Write the records out again. Match them exactly.

——————————

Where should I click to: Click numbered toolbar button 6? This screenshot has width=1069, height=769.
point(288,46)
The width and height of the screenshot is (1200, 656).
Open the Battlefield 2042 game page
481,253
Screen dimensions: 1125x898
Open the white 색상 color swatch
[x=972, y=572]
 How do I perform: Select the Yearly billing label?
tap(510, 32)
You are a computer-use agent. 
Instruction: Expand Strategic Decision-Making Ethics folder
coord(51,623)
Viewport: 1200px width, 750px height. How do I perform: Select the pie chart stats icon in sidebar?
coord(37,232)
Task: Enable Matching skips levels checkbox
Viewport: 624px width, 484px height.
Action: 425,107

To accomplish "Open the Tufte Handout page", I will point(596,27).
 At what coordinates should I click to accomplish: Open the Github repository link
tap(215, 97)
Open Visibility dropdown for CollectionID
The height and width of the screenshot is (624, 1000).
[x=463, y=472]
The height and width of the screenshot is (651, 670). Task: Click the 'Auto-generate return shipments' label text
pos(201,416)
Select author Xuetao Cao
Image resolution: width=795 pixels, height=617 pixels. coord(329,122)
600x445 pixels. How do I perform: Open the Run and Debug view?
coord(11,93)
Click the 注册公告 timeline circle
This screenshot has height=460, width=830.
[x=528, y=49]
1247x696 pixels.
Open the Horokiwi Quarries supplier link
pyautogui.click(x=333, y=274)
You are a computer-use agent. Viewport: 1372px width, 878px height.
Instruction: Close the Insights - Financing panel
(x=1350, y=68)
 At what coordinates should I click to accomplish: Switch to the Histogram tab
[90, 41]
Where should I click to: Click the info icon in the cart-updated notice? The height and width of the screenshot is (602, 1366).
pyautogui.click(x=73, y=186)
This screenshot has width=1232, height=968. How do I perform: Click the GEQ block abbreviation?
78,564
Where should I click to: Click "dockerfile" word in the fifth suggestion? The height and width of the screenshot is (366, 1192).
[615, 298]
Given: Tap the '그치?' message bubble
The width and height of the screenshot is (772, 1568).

——————————

Task response:
Where should I click to: Click numbered toolbar button 6? This screenshot has width=1069, height=769.
point(288,46)
The width and height of the screenshot is (1200, 656).
Open the Battlefield 2042 game page
481,253
Screen dimensions: 1125x898
Open the white 색상 color swatch
[x=972, y=572]
 How do I perform: Select the Yearly billing label?
tap(510, 32)
You are a computer-use agent. 
Instruction: Expand Strategic Decision-Making Ethics folder
coord(51,623)
Viewport: 1200px width, 750px height. How do I perform: Select the pie chart stats icon in sidebar?
coord(37,232)
Task: Enable Matching skips levels checkbox
Viewport: 624px width, 484px height.
Action: 425,107

To accomplish "Open the Tufte Handout page", I will point(596,27).
 At what coordinates should I click to accomplish: Open the Github repository link
tap(215, 97)
Open Visibility dropdown for CollectionID
The height and width of the screenshot is (624, 1000).
[x=463, y=472]
The height and width of the screenshot is (651, 670). Task: Click the 'Auto-generate return shipments' label text
pos(201,416)
Select author Xuetao Cao
Image resolution: width=795 pixels, height=617 pixels. coord(329,122)
600x445 pixels. How do I perform: Open the Run and Debug view?
coord(11,93)
Click the 注册公告 timeline circle
This screenshot has height=460, width=830.
[x=528, y=49]
1247x696 pixels.
Open the Horokiwi Quarries supplier link
pyautogui.click(x=333, y=274)
You are a computer-use agent. Viewport: 1372px width, 878px height.
Instruction: Close the Insights - Financing panel
(x=1350, y=68)
 At what coordinates should I click to accomplish: Switch to the Histogram tab
[90, 41]
Where should I click to: Click the info icon in the cart-updated notice? The height and width of the screenshot is (602, 1366).
pyautogui.click(x=73, y=186)
This screenshot has width=1232, height=968. How do I perform: Click the GEQ block abbreviation?
78,564
Where should I click to: Click "dockerfile" word in the fifth suggestion? The height and width of the screenshot is (366, 1192).
[615, 298]
Given: Tap the '그치?' message bubble
The width and height of the screenshot is (772, 1568).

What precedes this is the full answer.